Friday, 27 February 2015

Taking action on inaction. Looking for the next step.

Today was much better. 

I woke up and got up early. I took the walk that challenges my anxiety. Nothing happened. That's just something that has to be repeated until the effects start to really show I guess. 

I'm fairly settled in this routine now, despite Mag being away. If I need to make improvements they are plain enough for me to see. 

I need to do more work and be more disciplined around work. I have too much to do and it's pressing down on me and causing me stress. The stress paralyses me. I run and hide from it. 

I no longer have alcohol, cannabis, porn or social media to run to or hide in. So I'm not doing so well with dealing with it. I sit, staring at the screen - because I can't leave the computer because that's where I need to be to do my work, no matter that I'm not actually doing my work. 

Make no mistake, this is an improvement. These stressful breaks waste time, but they're not damaging in the way my previous escapes were. Sometimes I might watch a meditation, yoga or self-improvement video. 

I need to find a better and quicker break through though. 

I reckon I've got two or three decent options here. 

The first is to do some exercise. I have an exercise bike and weights in my office. I can do 20 press-ups or 50 crunches.

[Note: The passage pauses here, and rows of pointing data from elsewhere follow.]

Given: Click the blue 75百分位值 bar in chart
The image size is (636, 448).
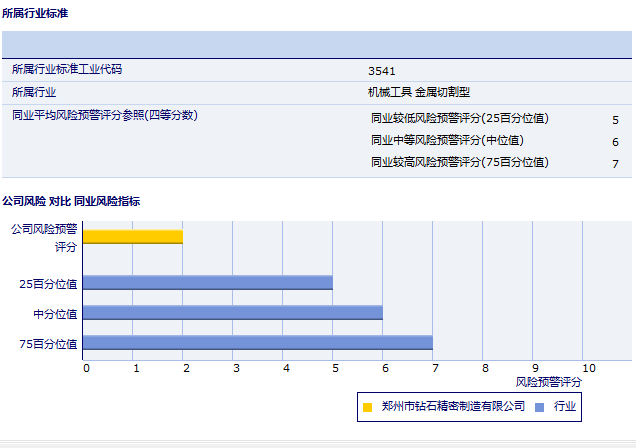Looking at the screenshot, I should point(257,343).
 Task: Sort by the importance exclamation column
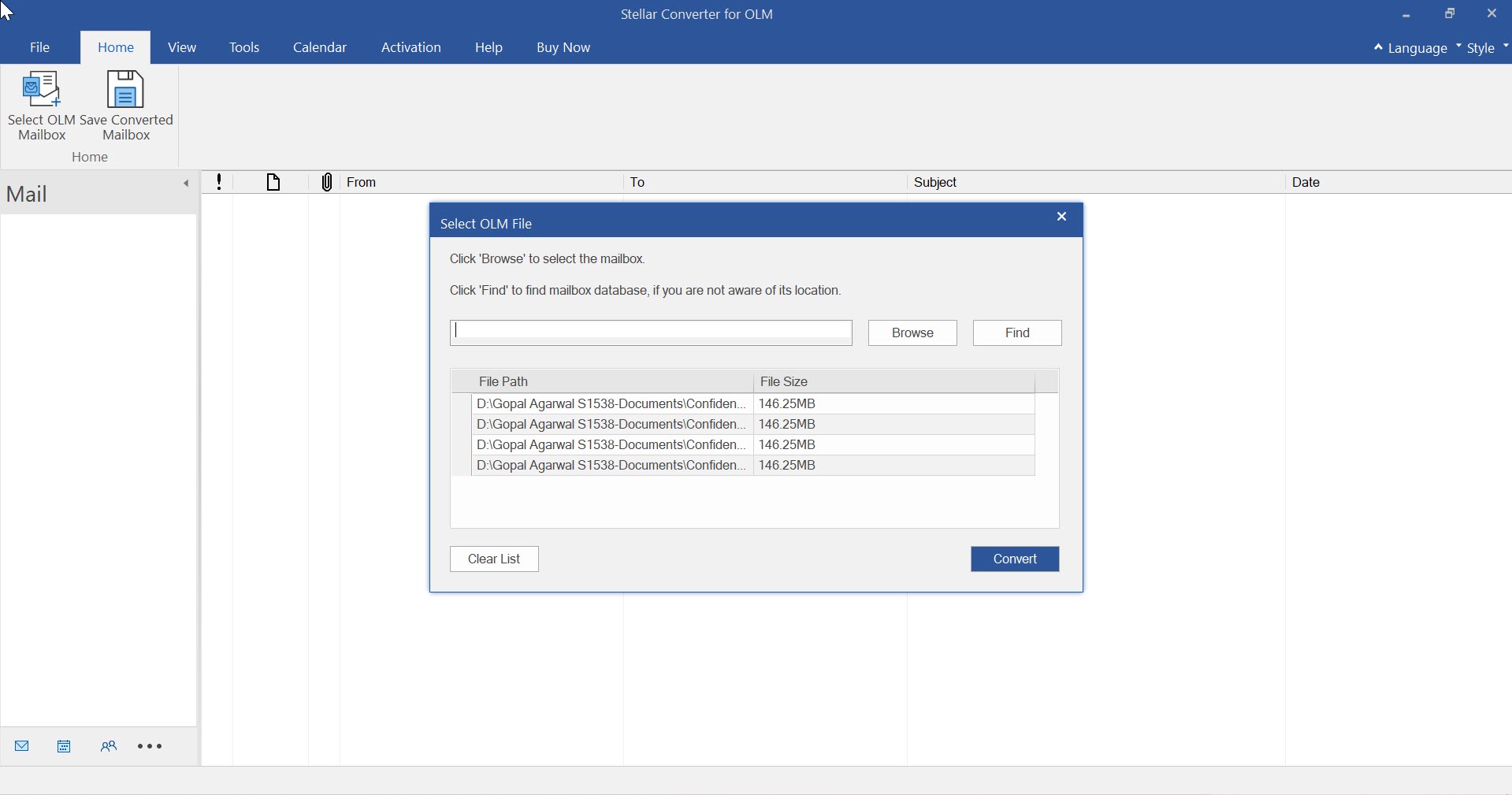click(x=219, y=182)
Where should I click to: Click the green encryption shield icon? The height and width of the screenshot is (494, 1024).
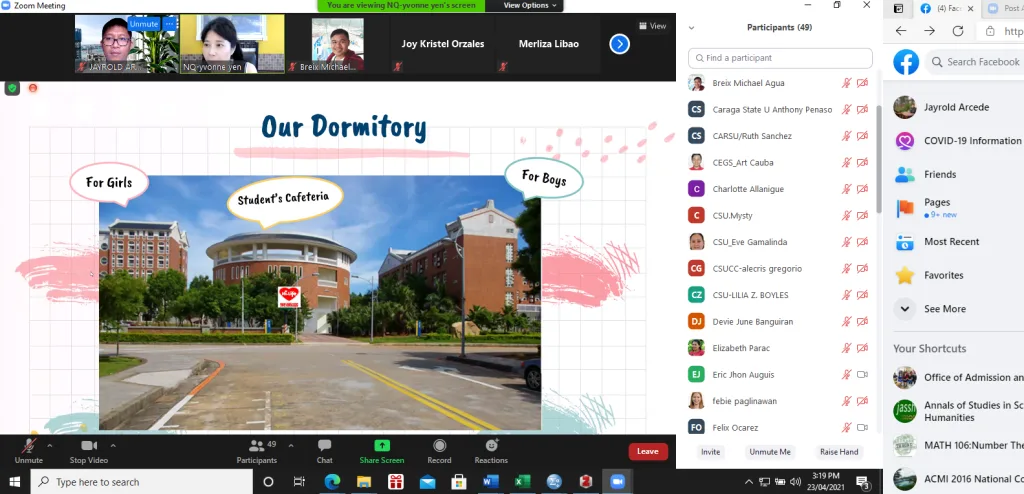point(12,88)
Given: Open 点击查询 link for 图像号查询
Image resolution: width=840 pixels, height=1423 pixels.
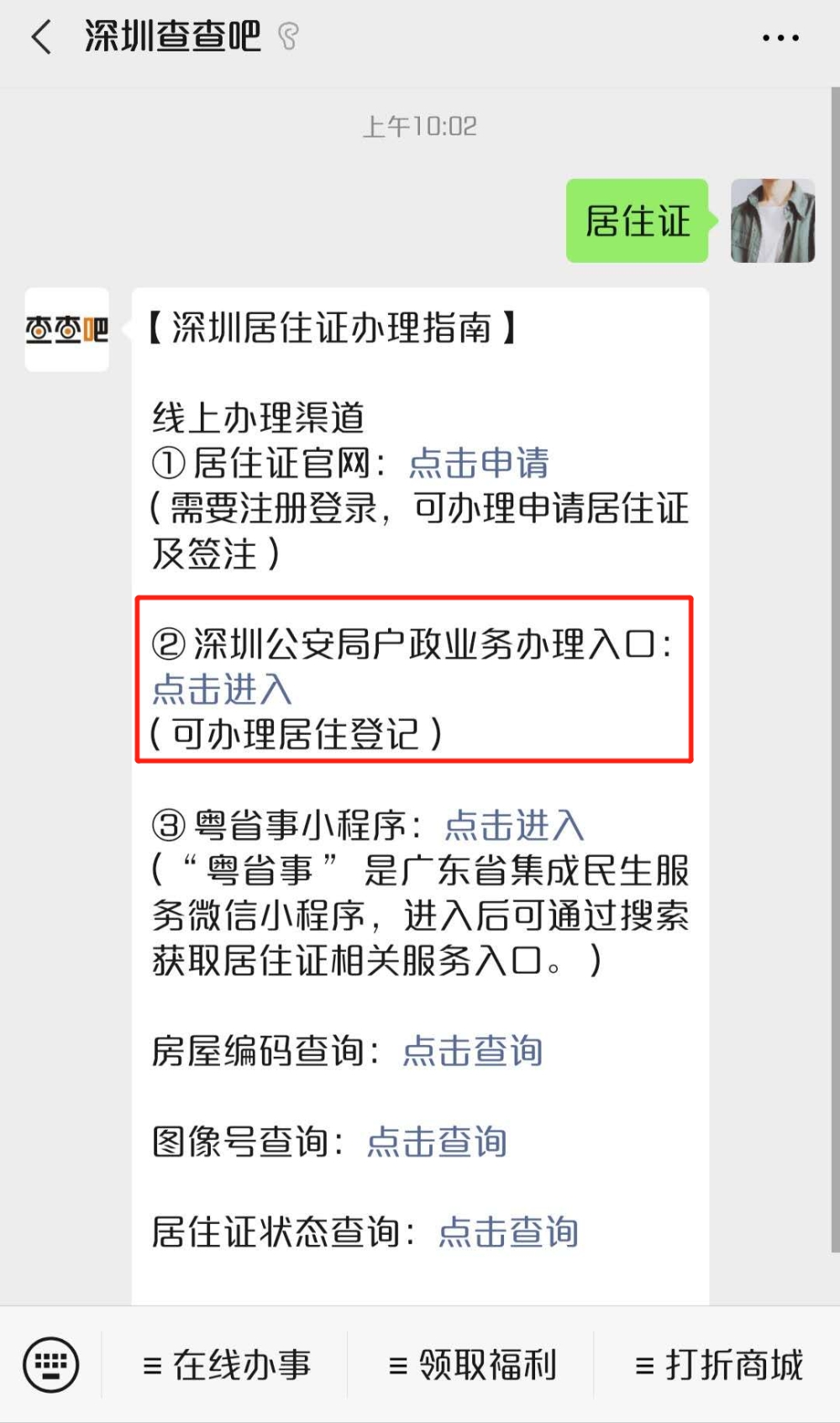Looking at the screenshot, I should [x=437, y=1142].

I'll feel better, get more energy and I'll be improving my health and fitness. 

The second is to get away from the computer and go for a walk. This is more challenging for me - therefore potentially more rewarding. It doesn't have to be far. A quick spin around the block will get me back home in 10 minutes. I'll get some fresh air and sunshine/pouring rain/hail (it's February in the UK). It won't do my fitness any harm and is likely to be very mentally refreshing. 

Finally, I can do some sort of breathing exercise or meditation. I have a book that I've been reading with plenty in and I already know that alternate nostril breathing, for example, does me the world of good. 

That's the new routine then. When I hit a block with work I do one of those three things. The first two feel better I think, as the third will leave me sitting at my desk. They should be my priority. 

It's key to be quite quickly reactive on this I think. It's in inertia and brooding that I lose myself and start to go down back mental pathways.

I'm doing pretty well as I say. I'm stable and stable in a much better way than I have been for years. However, I'm still very much a prisoner of routines - for example the make-a-cup-of-tea-and-have-a-fag routine of my usual breaks - that don't do much for me and of anxiety that ties me to a very small world. That's why I think the going out for a walk break may be the best for me to try. 

This is what this is all about though. Replacing poor behaviours with better ones. 

Once I start to get on top of my work more effectively I'm keen to start expanding my life in new directions. 

It feels very easy to type this sort of thing now. Easy to feel positive and determined. The proof will be in the pudding and I have to be aware of falling back now. 

There are still many challenges ahead, and while in this state of confidence rather than in a state of abject self-loathing I can still see that I have a long way to go and that there are very big potential stumbling blocks ahead. I have another two weeks alone to get through, that pile of work hasn't reduced much.

The bigger picture remains big and frightening: moving towards total financial independence and possibly something that might pass for a career change; taking charge of more around the house; moving on to the next stage with my fitness; finding some sort of social life; getting some sort of creative life. And so on and so on...

That's why it has to be broken down into small steps. I was hoping to be able to have a couple of new routines to try adding over the next month, but I'm not quite sure of what direction to go in there. Hopefully that will come together over the weekend. 

If you spent it, thank you for your time.